とうとう雪のほとんど降らないままに冬を越したが、これからもこんな冬が続くのだろうか。
先日、20年以上お付き合いのある島根の友人のお寺から法話の依頼があった。
友人のお寺は曹洞宗である。開山忌(かいさんき)の法要に参加し、その後に法話をという依頼。
島根のお寺は山中にある堂々たる伽藍の大刹である。
開山忌というのはお寺を開山した初代住職の命日に行う法要であり禅宗の寺院では大切にされていることが多い。
開山忌の法要に参加するのも初めてであり、その後に法話というのも初めての体験である。
古式床しいというのか午前10時の法要の始まる2時間前には大勢の檀家さんがお寺に集まり、まず昼食の準備。10時からの法要の後は丁寧に作られた精進料理で会食。その後施餓鬼の供養があり、法話を始めたのは午後1時半。

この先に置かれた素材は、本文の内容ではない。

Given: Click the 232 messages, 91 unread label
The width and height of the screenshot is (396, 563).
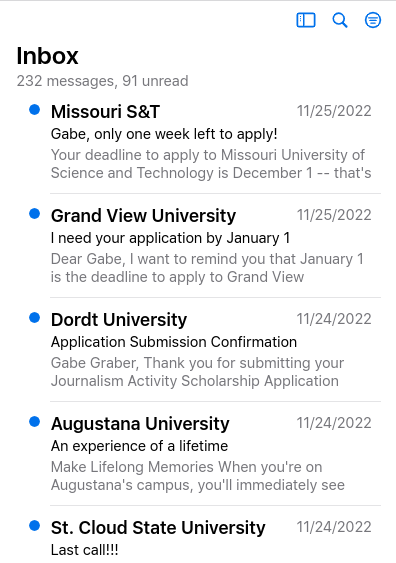Looking at the screenshot, I should coord(102,81).
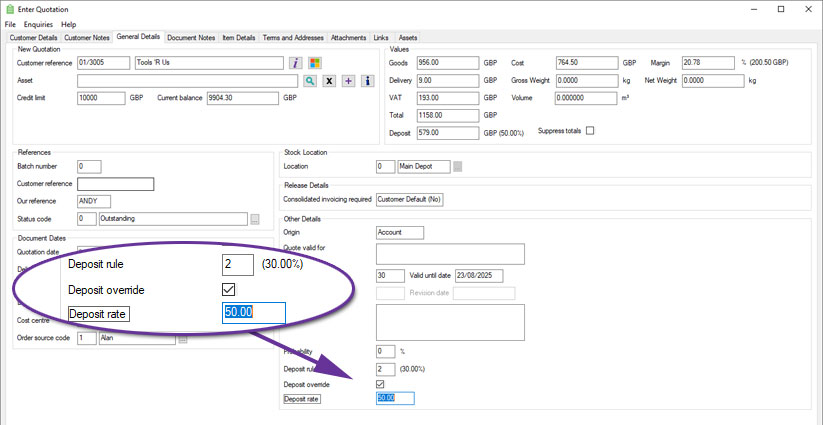Open the File menu

10,24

本格的だ…
昔の法要というのはこれくらい時間のかかるものだったのだろうが、自分のお寺では開始30分くらい前に準備を始め法要も30分ということすらある。
いざ法話を始めると勝手が違うせいか法話がうまく伝わっていない感触があり、それでも四苦八苦してなんとか持ち時間である1時間をこなし、最後に法話に招いて頂いたお礼を述べ、長年の友人である住職について語ろうとして、ふといろんなことが頭に浮かんだ。

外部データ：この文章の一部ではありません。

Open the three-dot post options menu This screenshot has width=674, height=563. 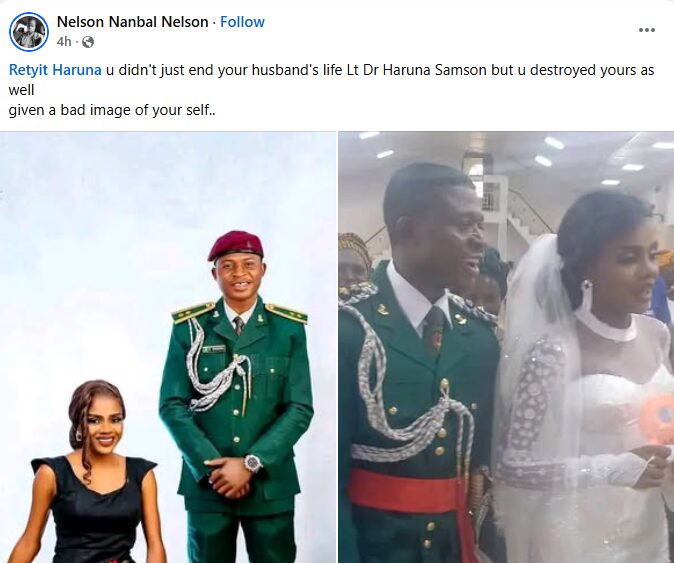click(646, 30)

大きな僧堂に自由に参禅者を迎え、時に何ヶ月にもわたって親身の指導をされるのは並大抵のことではない。
その大変さは多分檀家さんに伝わっていないのではないか…と思うと、なんだか勿体ないという気持ちと、この友人の立派さが心に染みいってくるように感じ、深くにも涙がこぼれてきた。
最後の最後で突然私が泣き出しというのがいかにも唐突で自分でも後から笑ってしまった。
法話として言葉を以ていろいろなことを、いろいろな方に伝えたいと思うのだが、いつもなかなかうまくゆかない。
ある説法の上手なご住職に伺ったら、笑ってもらい、泣いてもらい、最後に納得したもらう…と法話の要諦を語って頂いたことがあるが、語っている自分が泣いてしまっては元も子もない(苦笑)
京都の高台寺というお寺にアンドロイド観音がお目見えし、法話をするのだという。
アンドロイドの法話とは一体どんなものなのだろうか…
お釈迦様の時代のことを伝える古い経典にはお釈迦様の説法があると聞いた漁師が魚のかかった網を放り出してお釈迦様の説法を聞きに行くというエピソードがある。
漁師のような庶民が喜んで聞きに行く説法とは一体どんなものだったのだろうか。
一般にお経と呼ばれているもののの多くはお釈迦様や仏様の説法であることが多い。
格調高く、難解で、深遠であるが、お釈迦様在世の折の説法とは少し違うのかもしれない。
つまりもっと平易に語られた可能性もある。
仏典には笑いという要素は殆どないが、実はものすごく面白かったとか…
高弟のシャーリプトラと掛け合いで笑いをとるとか、側近のアーナンダをいじったりとか…
否、悟りを開かれたお釈迦様はその内容があまりに高度なので余人には理解しがたいとして人々にその悟りを解くことを一旦は諦められた。
とすればやはりその説法はとても高度であったとも考えられる。
お釈迦様ははたしてどんな説法をされたのだろうか?
タイムマシンというものができたら是非、お釈迦様の説法を聞いてみたいと思うのである。